C'est le monde à l'envers.La Coalition avenir Québec (CAQ), une formation qui n'a jamais été au pouvoir, à qui on prédisait une longue campagne et des bourdes à répétition, a fait preuve cette semaine de cohésion et de méthode, en plus de rester bien concentrée sur son message.

Tandis que le Parti libéral (PLQ), qui a gouverné plus longtemps que quiconque, reconnu pour sa discipline et ses airs de machine de guerre électorale, ressemblait à un parti d'amateurs à qui l'on venait d'apprendre le déclenchement imminent de la campagne...

Si les voyants rouges n'étaient pas déjà allumés dans le war room du PLQ, c'est le temps d'appuyer sur le bouton.

Bien sûr, il n'y a qu'une semaine de faite. Et la campagne électorale n'est même pas encore officiellement lancée. N'empêche en cinq jours à peine, les libéraux ont été frappés là où ça fait mal... à répétition.

D'abord, l'état de préparation avancée de la CAQ mine la stratégie du Parti libéral, qui tablait sur les gaffes de François Legault et de ses candidats peu expérimentés. Ce n'est pas ce qu'on a vu cette semaine. Il fallait d'ailleurs entendre l'entrevue de Geneviève Guilbault à l'émission 24/60 pour saisir à quel point ce parti semble prêt pour la lutte qui s'amorce... en plus d'avoir le couteau entre les dents.

Ensuite, la Coalition a réussi à imposer l'un des premiers enjeux de la campagne avec sa promesse d'un tarif fixe pour les CPE. Elle a ainsi contrôlé le message, et surtout, elle a touché un sujet sensible puisque les libéraux ont non seulement augmenté les tarifs... mais ils s'étaient engagés à ne pas le faire.

Et enfin, il y a l'affaire Ouimet-Ciccone, qui risque d'avoir plus de répercussions nationales que locales. Le PLQ aime dire que François Legault n'est pas fiable, car il a parfois dit une chose et son contraire.

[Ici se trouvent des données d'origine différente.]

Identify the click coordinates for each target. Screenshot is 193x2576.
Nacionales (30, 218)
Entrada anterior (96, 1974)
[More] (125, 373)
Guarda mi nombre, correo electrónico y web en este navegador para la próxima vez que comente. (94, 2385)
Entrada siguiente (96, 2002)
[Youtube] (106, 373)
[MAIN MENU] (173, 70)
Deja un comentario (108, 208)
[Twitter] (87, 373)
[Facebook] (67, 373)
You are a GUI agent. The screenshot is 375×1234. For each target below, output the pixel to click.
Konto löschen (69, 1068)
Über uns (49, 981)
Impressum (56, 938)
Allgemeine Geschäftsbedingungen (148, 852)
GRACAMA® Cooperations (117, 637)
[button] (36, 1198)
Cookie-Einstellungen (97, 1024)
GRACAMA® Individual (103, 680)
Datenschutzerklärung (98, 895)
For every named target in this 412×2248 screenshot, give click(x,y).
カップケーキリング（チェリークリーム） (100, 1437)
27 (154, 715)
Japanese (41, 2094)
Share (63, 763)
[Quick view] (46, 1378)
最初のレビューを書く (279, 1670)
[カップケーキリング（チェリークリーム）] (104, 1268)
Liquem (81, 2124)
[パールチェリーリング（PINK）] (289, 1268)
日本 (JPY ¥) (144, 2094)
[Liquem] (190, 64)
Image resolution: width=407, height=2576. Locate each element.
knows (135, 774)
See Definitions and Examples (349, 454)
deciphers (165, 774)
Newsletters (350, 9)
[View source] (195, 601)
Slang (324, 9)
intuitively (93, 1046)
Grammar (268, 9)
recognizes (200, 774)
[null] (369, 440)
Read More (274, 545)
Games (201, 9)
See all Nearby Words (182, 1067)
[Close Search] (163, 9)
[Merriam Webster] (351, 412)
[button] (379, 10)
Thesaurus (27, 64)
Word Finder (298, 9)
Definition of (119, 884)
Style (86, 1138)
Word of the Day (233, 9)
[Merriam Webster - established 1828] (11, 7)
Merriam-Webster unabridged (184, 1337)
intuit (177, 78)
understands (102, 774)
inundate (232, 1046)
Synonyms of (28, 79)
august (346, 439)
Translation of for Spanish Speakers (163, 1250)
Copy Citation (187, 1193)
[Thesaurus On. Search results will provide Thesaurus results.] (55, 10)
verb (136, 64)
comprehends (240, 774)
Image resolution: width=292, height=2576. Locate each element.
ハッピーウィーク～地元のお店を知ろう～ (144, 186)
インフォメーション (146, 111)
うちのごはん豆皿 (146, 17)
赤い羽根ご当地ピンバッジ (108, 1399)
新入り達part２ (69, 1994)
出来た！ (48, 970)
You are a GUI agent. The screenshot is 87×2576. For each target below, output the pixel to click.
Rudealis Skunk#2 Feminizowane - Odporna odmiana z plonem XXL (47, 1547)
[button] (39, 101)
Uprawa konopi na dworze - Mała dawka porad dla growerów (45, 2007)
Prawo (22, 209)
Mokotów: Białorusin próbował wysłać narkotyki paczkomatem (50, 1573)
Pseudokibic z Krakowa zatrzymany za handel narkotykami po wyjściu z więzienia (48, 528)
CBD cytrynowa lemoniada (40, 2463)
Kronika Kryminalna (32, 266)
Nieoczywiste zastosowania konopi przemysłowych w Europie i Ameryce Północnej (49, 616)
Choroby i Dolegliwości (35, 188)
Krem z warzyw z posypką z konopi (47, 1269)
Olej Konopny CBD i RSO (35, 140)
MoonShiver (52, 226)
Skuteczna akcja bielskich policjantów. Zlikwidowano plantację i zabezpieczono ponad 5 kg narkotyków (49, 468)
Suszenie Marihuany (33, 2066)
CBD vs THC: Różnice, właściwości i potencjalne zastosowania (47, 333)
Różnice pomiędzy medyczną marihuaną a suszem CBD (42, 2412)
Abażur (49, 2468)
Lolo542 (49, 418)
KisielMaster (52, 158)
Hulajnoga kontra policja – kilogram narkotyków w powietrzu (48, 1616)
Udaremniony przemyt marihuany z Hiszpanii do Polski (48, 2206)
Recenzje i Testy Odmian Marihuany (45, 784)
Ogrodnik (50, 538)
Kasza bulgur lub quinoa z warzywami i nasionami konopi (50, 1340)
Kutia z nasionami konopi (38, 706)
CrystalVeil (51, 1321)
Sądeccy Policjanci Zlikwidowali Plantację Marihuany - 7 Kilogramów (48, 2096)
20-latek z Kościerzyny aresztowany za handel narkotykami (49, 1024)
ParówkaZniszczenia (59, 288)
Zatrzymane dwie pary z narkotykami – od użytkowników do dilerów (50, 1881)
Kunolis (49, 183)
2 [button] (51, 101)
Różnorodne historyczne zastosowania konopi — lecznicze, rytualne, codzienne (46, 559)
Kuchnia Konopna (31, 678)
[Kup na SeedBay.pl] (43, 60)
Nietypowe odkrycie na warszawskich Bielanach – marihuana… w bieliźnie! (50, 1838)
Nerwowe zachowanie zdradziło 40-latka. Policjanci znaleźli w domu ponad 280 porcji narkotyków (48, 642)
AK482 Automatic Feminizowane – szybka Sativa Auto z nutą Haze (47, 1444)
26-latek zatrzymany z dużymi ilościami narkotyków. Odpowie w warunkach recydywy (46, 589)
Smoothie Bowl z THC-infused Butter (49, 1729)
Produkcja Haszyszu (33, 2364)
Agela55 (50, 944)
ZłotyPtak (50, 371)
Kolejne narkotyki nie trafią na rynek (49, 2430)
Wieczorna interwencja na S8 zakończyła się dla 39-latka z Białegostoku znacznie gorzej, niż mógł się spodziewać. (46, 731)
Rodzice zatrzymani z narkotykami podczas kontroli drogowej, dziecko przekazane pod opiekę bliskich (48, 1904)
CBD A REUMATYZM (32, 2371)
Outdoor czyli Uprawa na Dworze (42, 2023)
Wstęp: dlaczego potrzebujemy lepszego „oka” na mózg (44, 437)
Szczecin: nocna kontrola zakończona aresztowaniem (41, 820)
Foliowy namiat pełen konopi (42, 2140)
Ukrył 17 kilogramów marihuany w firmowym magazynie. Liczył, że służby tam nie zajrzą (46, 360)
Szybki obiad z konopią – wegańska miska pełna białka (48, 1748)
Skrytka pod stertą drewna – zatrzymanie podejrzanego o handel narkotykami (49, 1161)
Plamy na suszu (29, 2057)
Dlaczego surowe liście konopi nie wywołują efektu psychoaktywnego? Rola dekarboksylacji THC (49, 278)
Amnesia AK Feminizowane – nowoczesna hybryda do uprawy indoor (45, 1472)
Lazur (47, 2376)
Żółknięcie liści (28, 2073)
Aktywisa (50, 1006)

Or avec le psychodrame entourant le départ forcé de François Ouimet, c'est Philippe Couillard lui-même qui a récemment dit une chose et son contraire. Il sera plus difficile de maintenir cette ligne d'attaque...

Anecdotique, tout ça ? De l'histoire ancienne après le 1er octobre prochain ? Peut-être. Mais ce serait oublier que plus que jamais, les campagnes électorales sont importantes. Campaign matters, disent les anglophones.

Elles cristallisent parfois des mouvements existants lors du déclenchement des élections, mais en quelques semaines, elles peuvent aussi faire tourner le vent. Surtout à une époque de reconfiguration politique, alors que l'électorat est plus volatil que jamais et que les lignes de fracture idéologiques se multiplient.

Rappelons-nous d'ailleurs la victoire de Valérie Plante l'an dernier, alors qu'on prédisait un triomphe à Denis Coderre en début de campagne.

Rappelons-nous le succès de Justin Trudeau en 2015, alors qu'il était troisième dans les sondages au déclenchement des élections.

Et rappelons-nous les dernières élections québécoises, en 2014. La formation la plus populaire au début de la campagne était... le Parti québécois, qui a terminé deuxième après avoir perdu 12 % d'appuis. La CAQ et le PLQ avaient quant à eux profité des quelques semaines avant le jour J pour gagner six points chacun dans les intentions de vote.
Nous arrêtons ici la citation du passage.